I had a dream last night. I don't usually remember my dreams because for years I did a mantra before sleeping repeating "I will not remember my dreams." I did that because I didn't want to remember the nightmares. I wanted to be able to function during the day. It works pretty well for me but occasionally I'll remember something.
Anyway, last night I dreamt I was at my parents house. I think I was younger. I don't live there anymore. My cat who has passed was there. I had to have her put down just over two years ago. The vet said she either had developed a neurological disorder or it was cancer. Either way it wasn't treatable and she was suffering.
In my dream, she was a juvenile again so her fur was shorter and lighter. She was a ragdoll cat and they get darker as they get older. I walked over to her and laid on the floor. I scooped her towards me so my arms surrounded her. We were face to face looking in each other's eyes.
Then, in my mind she said: I miss you.
It melted my heart. In my mind, I said: I miss you, too. Then, I woke up.

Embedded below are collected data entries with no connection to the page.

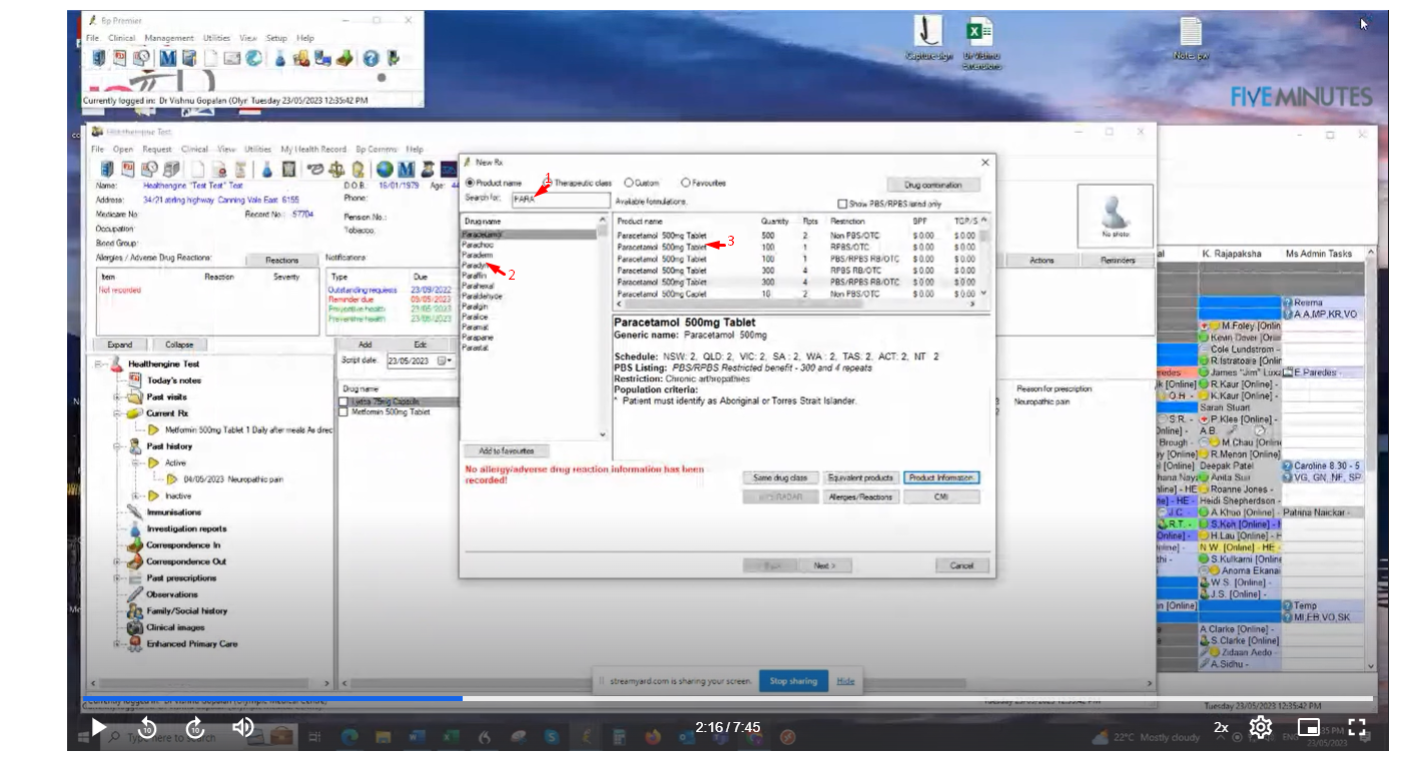Enable Show PBS/RPBS listed only checkbox
Viewport: 1416px width, 761px height.
843,203
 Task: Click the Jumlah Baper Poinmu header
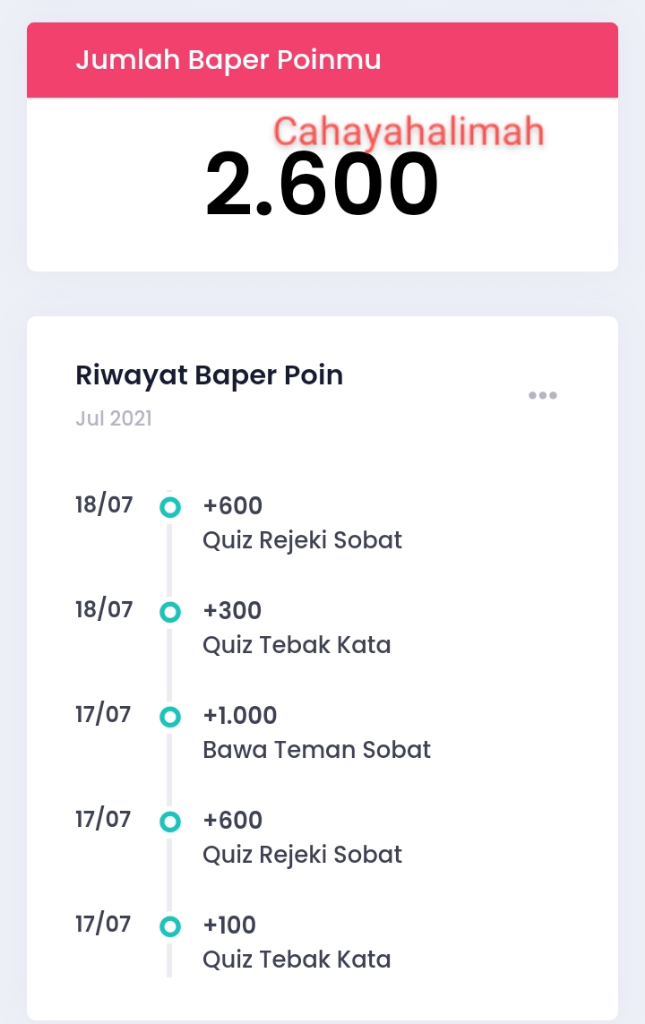(228, 60)
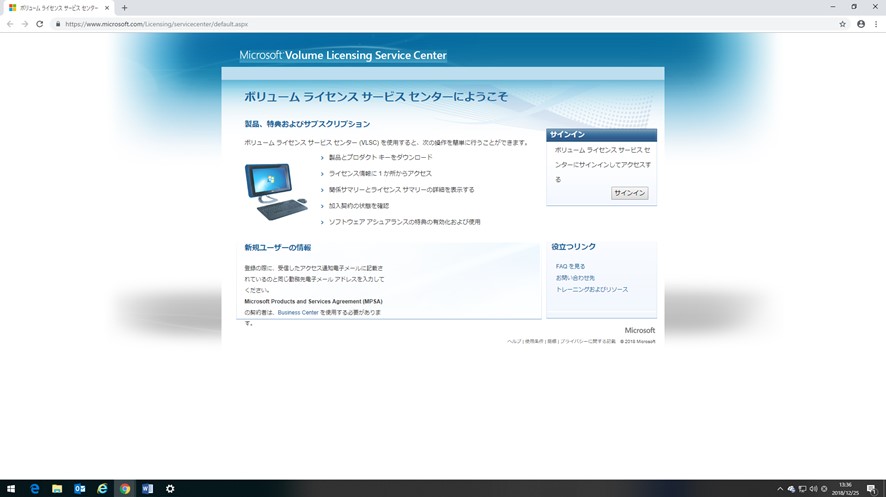Open the FAQ を見る link
This screenshot has width=886, height=497.
pyautogui.click(x=570, y=267)
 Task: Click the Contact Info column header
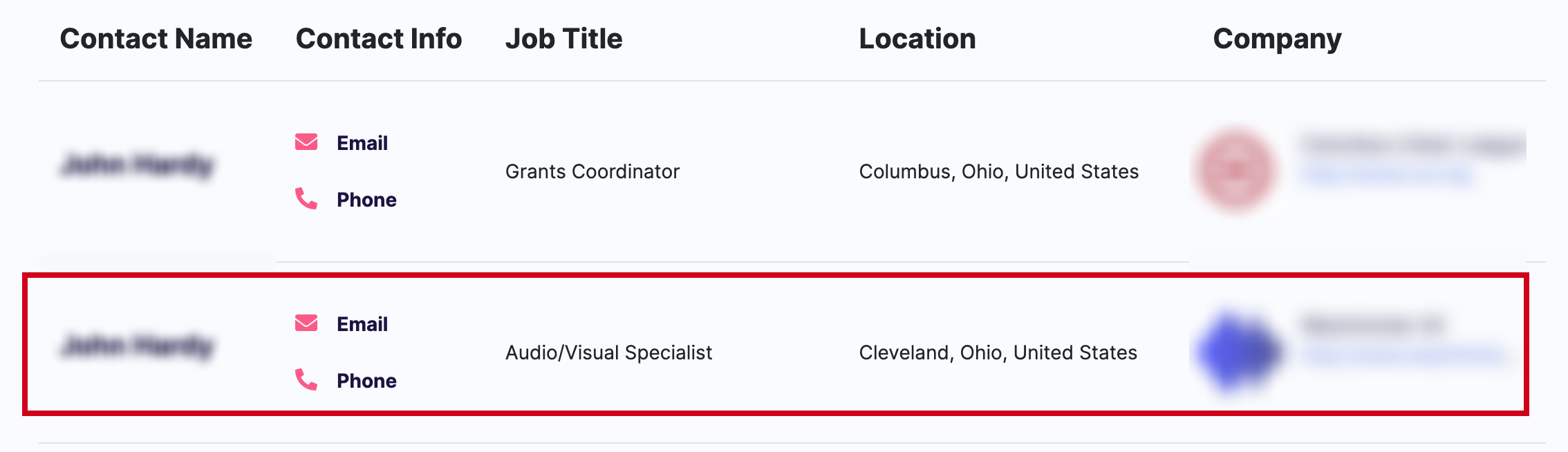(379, 39)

I cried for a while and it's making me cry writing about it. She wasn't super affectionate and I always felt like she would have been happier with a different owner. She was kind of bitchy and particular. When she got old she was really cranky. But she was part of my family for fourteen years. I love her. I do miss her a lot.
Now I'm ugly crying and my current cats are looking at me wondering what's wrong with me. This is why I hate dreams.